À la lumière de cette recherche, un des enjeux dans la lutte contre la pénurie des enseignants semble résider dans divers facteurs. Premièrement, dans l’équilibre à trouver entre la mise en valeur des motivations intrinsèques et d’utilité sociale dans le but d’attirer dans l’enseignement des candidats qui s’engagent et perdurent dans le métier. Deuxièmement, dans l’adaptation des politiques de recrutement par la mise en évidence d’avantages de différents ordres en fonction des caractéristiques sociodémographiques des candidats. Troisièmement, dans la prise en considération des motivations et perceptions des enseignants lors de la planification des contenus de formation, ceci dans un cadre propice à la collaboration entre chercheurs et formateurs.
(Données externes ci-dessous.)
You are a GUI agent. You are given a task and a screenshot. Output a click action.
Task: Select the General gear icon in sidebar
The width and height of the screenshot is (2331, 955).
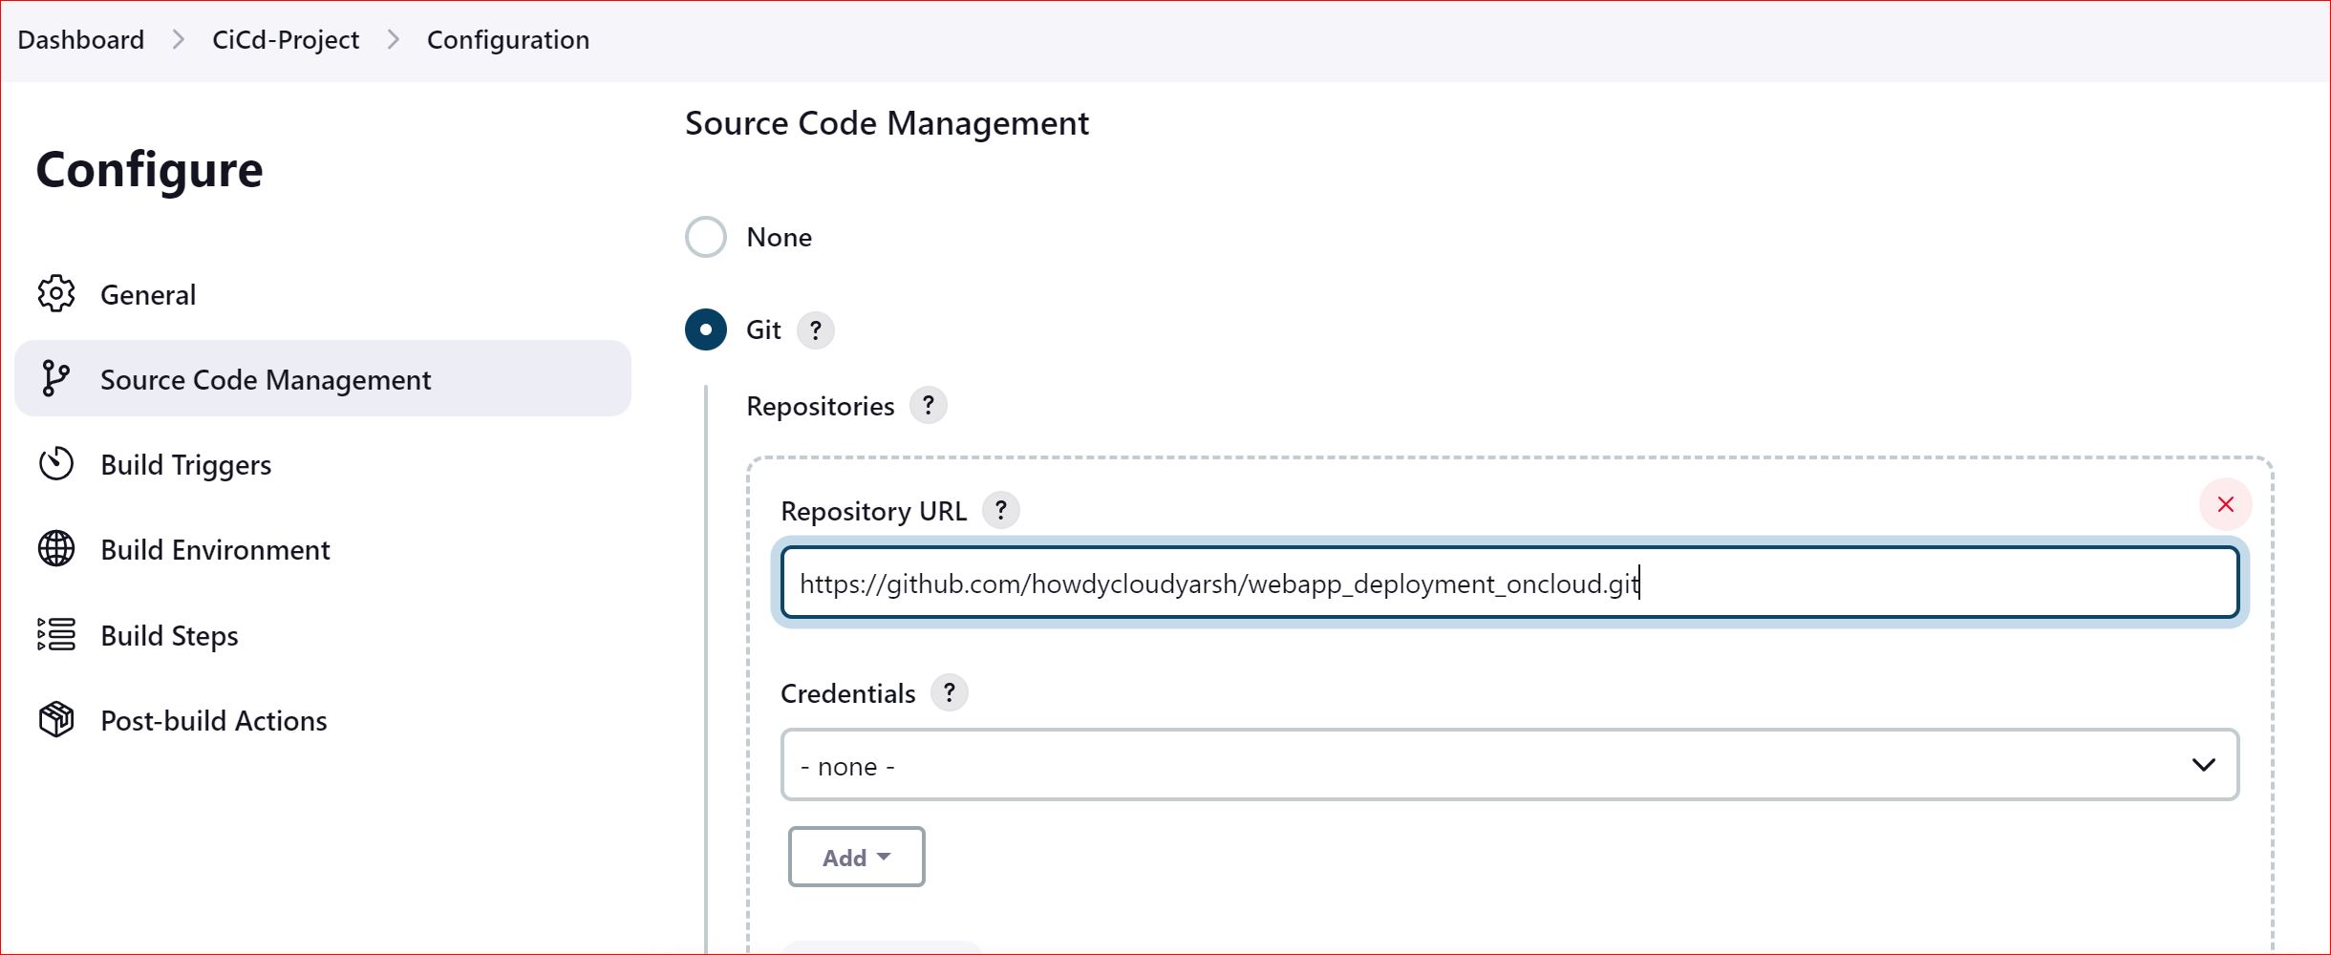click(x=55, y=293)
4.4 Limites de la recherche et perspectives

Ces résultats doivent être considérés à la lumière des limites de notre recherche. Tout d’abord, l’enquête demandait aux participants d’autoévaluer et de rapporter leurs motivations et perceptions et les réponses pourraient ainsi être biaisées par un phénomène de désirabilité sociale au moment, notamment, de répondre aux questions ayant trait aux motivations d’utilité personnelle, ceci malgré l’anonymat garanti dans cette enquête. Une autre limite qui est induite par le moment auquel les enseignants en formation professionnelle ont été interrogés est apparue du fait que ces derniers avaient déjà un certain nombre d’années d’expérience dans l’enseignement avant de s’engager dans leur formation et de participer à notre étude. Ainsi nous pouvons faire l’hypothèse que ces années de pratique ont influencé les représentations des enseignants concernant leurs motivations à enseigner. Finalement, nous n’avons pas considéré l’intérêt personnel ou l’enthousiasme pour le domaine professionnel dans notre étude alors qu’il pourrait constituer un déterminant non négligeable pour les enseignants de notre étude (Kunter, Tsai, Klusmann, Brunner, Krauss et Baumert, 2008; Long et Woolfolk Hoy, 2006).

Un élément que nous n’abordons pas dans cette étude, mais qui pourrait constituer une prochaine étape dans la compréhension du métier d’enseignant, serait de mieux saisir le rôle prédictif que peuvent avoir les motivations sur le développement et l’évolution professionnelle des enseignants durant leur formation et leur carrière (Huberman, 1989) et plus précisément leur engagement professionnel (Sinclair, 2008), leurs perceptions et connaissances pédagogiques (Crahay, Wanlin, Issaieva et Laduron, 2010) et leur sentiment d’efficacité à enseigner (Bandura, 1997). Pouvoir déterminer ainsi le rôle des motivations sur ces différents facteurs liés à la pratique enseignante permettrait également de mieux cibler les contenus de formation, d’améliorer le recrutement des enseignants et peut-être également de diminuer le taux de retrait de ceux qui y sont entrés. Méthodologiquement, cela implique certainement des recherches longitudinales faisant appel également à des récoltes de données qualitatives afin de comprendre par quels processus la formation influence le développement et l’évolution des motivations et perceptions des enseignants en formation professionnelle.